Erin Andrews did not have the best of the starts of her broadcasting career. Fresh out of the University of Florida in 2000, she was looking for her first break. Eventually, she started it with the Tampa Bay Lightning as a rink-side reporter in September 2001 at 22. The thing was, she knew nothing about hockey! Growing up in the Tampa Bay area, she went to Lightning games occasionally, but ask her the difference between a power play and a penalty kill, and she is doomed. Way out? She crammed the day before her interview with a copy of “Hockey for Dummies” bought at a Barnes & Noble. Another factor further complicated the matter.

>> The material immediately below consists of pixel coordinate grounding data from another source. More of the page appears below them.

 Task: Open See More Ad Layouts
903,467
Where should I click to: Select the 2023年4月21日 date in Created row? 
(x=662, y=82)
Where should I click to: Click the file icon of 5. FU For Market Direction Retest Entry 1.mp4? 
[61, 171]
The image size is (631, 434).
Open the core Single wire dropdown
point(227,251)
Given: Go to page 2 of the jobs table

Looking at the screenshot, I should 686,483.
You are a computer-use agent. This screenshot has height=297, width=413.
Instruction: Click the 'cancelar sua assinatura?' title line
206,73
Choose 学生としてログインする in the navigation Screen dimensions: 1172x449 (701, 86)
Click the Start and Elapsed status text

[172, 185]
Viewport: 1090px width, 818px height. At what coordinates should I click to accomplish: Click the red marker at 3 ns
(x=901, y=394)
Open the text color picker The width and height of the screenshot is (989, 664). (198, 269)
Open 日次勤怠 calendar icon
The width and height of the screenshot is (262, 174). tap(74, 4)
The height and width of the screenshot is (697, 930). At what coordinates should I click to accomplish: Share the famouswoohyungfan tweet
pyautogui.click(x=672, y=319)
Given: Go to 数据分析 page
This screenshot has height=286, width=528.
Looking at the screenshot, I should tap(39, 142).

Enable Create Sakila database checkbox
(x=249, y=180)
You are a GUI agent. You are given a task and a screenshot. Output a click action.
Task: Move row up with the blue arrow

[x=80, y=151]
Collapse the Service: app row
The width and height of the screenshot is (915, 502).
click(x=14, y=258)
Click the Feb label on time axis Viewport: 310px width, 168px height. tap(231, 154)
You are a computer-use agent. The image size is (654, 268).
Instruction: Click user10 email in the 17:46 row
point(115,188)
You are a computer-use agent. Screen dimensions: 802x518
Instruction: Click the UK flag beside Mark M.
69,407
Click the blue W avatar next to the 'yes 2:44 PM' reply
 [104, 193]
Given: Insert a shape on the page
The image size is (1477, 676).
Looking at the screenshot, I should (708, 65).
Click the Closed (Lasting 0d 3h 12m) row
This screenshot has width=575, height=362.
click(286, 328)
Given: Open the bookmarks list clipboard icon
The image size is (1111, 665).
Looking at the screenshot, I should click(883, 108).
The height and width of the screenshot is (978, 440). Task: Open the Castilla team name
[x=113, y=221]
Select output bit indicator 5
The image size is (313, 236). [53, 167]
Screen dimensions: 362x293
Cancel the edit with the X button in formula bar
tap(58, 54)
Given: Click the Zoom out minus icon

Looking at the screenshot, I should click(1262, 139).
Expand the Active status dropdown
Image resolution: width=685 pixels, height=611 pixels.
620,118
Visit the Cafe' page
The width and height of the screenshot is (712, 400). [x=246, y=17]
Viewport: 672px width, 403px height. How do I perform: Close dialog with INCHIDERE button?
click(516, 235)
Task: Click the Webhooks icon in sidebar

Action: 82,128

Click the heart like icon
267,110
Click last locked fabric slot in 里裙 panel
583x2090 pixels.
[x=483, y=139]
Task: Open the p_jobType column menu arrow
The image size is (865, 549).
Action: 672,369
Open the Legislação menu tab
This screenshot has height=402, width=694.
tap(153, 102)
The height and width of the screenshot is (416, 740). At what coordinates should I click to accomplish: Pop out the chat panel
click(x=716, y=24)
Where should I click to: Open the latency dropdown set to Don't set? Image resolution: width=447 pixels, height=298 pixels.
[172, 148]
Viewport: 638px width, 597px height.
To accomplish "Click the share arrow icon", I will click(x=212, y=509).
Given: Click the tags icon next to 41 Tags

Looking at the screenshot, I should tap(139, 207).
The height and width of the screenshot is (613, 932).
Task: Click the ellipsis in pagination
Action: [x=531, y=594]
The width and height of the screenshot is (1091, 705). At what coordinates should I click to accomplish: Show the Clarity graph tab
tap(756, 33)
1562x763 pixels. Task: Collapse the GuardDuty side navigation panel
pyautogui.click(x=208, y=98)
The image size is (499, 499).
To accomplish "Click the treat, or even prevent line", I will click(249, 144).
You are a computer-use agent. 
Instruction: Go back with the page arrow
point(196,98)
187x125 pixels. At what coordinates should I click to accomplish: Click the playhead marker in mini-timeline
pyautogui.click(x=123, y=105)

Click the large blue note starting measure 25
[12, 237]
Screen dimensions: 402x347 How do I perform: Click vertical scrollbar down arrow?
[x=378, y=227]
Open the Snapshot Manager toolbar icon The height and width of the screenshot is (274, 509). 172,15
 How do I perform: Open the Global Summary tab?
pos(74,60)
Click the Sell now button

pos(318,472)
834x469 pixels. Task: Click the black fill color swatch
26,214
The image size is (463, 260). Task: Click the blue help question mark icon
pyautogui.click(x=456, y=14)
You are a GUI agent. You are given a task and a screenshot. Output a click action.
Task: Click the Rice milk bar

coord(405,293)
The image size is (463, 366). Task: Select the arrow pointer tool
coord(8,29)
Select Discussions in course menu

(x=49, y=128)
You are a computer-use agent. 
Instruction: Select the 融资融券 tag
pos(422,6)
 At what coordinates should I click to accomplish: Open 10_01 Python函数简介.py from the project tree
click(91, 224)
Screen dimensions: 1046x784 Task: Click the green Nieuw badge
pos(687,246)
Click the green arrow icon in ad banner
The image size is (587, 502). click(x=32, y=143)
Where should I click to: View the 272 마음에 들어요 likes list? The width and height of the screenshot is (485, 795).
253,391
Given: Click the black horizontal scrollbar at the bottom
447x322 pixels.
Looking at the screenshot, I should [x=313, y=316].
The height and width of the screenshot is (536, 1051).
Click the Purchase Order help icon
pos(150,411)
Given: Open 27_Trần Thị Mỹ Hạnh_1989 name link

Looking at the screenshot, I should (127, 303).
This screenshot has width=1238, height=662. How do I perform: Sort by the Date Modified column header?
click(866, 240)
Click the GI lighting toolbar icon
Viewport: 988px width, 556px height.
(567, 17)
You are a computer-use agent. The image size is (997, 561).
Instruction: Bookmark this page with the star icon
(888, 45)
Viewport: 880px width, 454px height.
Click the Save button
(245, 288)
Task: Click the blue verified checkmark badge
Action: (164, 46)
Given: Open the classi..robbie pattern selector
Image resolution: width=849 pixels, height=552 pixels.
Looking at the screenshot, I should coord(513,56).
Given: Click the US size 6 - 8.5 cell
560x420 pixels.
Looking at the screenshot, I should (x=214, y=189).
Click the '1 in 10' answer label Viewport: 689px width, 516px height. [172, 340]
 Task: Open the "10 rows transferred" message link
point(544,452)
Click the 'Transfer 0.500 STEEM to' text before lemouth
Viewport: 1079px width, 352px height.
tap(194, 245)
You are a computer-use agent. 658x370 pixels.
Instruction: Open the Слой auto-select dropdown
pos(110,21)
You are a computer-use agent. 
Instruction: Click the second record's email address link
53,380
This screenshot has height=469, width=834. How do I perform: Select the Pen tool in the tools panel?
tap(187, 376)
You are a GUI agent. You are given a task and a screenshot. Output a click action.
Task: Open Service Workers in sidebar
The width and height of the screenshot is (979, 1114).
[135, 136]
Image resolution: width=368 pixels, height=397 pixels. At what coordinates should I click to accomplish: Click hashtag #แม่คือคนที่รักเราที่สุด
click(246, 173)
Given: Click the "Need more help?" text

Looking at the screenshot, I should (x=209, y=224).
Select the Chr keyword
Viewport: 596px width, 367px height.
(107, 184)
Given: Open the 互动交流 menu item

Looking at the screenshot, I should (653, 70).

The Lightning weren’t going through their best time, having recently hired John Tortorella as coach to replace fired Steve Ludzik. A reporter with zero knowledge about the NHL was the last thing Tortorella wanted around his team. But despite lacking hockey knowledge, Andrews had brought two of her trademarks with her: passion and hard work. So, she did something that might have been least likely for a reporter as naive as her.
“I walked up to him [Tortorella], and I just said, ‘Hi, I’m Erin Andrews. I’m gonna be really honest with you. I don’t know anything about the NHL. I am a huge sports fan. All I kind of really know about is the Florida Gators because I just graduated college, but I’m willing to listen and I’m willing to learn.’,” Andrews revealed. So it took off. Just two months into it, and Erin’s hard work started showing their colors.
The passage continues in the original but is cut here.